What you actually need this tool for in everyday life:

  • Mail does not arrive: Check MX records, then SPF, DKIM, DMARC. If any of the four is broken, mail ends up in spam or is rejected by the receiver.
  • Domain points to wrong IP: Check A and AAAA records. Often during a server move only A records were updated and old AAAA records remain.
  • Subdomain does not respond: Check the CNAME or direct A record on the subdomain. Common bug: the subdomain was created in the hosting panel but DNS still points nowhere.
  • Check DNS propagation: After a change, run several lookups spaced in time. Once the TTL has expired, all resolvers should see the new records.
  • Lets Encrypt refuses certificate: Check CAA records. If they only list another CA and Lets Encrypt is missing, Lets Encrypt refuses to issue.

DNS at KernelHost

KernelHost web hosting includes complete managed DNS: all records are managed via our control panel, DNSSEC is enabled by default, and geographically redundant anycast nameservers in Frankfurt and Vienna deliver fast responses worldwide.

If you only need DNS hosting without webspace, our domain service plans do the job. Domain registration, transfer and DNS management are included in every KernelHost hosting tier. For more complex setups (split horizon, geo DNS, high TTL precision) a VPS plus your own authoritative server is an option, and you can use this tool any time for diagnostics.

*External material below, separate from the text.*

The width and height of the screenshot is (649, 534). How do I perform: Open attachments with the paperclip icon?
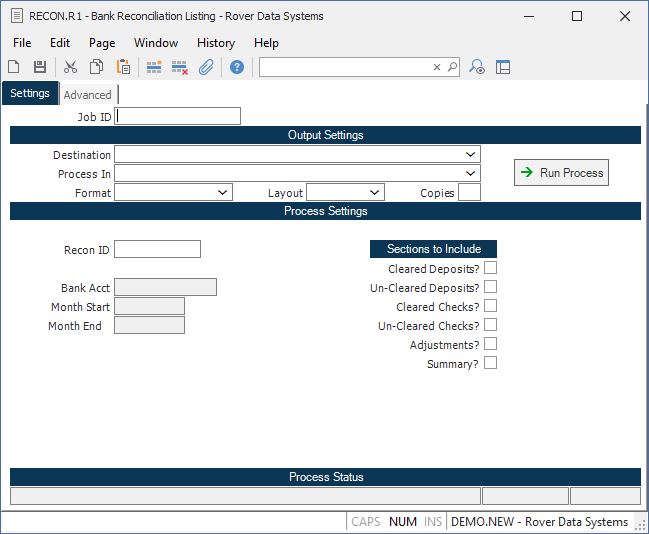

Frequently asked questions

Which record types are queried?

A, AAAA, MX, TXT, CNAME, NS, SOA and CAA. These are the eight most common types you actually need to operate a domain. Special records like SRV, PTR, DS, DNSKEY or TLSA are available in the Check-Host tool under DNS mode with dig.

Are DKIM selectors found automatically?

No. DKIM records live at <selector>._domainkey.<domain>, and the selector is arbitrary (google, k1, default and so on). Without knowing the selector, DKIM entries cannot be enumerated. If you know the selector, enter e.g. google._domainkey.kernelhost.com directly and the tool will show the TXT entry with parser.

Is DMARC checked automatically?

Yes. DMARC always sits at _dmarc.<domain> and is queried automatically alongside the main domain. You will see the entry in the TXT block with a DMARC badge and an explanation of the policy (none / quarantine / reject), pct, aspf, adkim and rua.

What does 'no MX records' mean?

This domain does not receive email. If you send mail to e.g. info@this-domain.com it will bounce. MX is the mandatory prerequisite for receiving mail; without MX you cannot receive mail for the domain even if there is an A record.

Which TTL values make sense?

In production 3600 seconds (1 hour) up to 86400 seconds (1 day). Before changes, lower to 60-300 seconds at least 24 hours in advance so caches are short and the change becomes visible quickly worldwide. Raise back afterwards.

Are inputs stored?

No. There is no logging of queried domains, no tracking cookies, and no third-party API. The lookup runs locally in the container via dns_get_record(). We see no query history and cannot reconstruct it from logs.

Why are no DNSSEC records shown?

The tool shows eight standard record types. DNSSEC-specific records (DS, DNSKEY, RRSIG, NSEC) are available in the Check-Host tool under DNS mode (dig +dnssec). The focus here is on records every domain owner usually manages personally, not the validation chain.

Can I use the tool for subdomains?

Yes. Just enter the subdomain (e.g. www.kernelhost.com or mail.kernelhost.com). On subdomains CNAME records are common, A/AAAA are then resolved through the CNAME and combined into one reply by the resolver.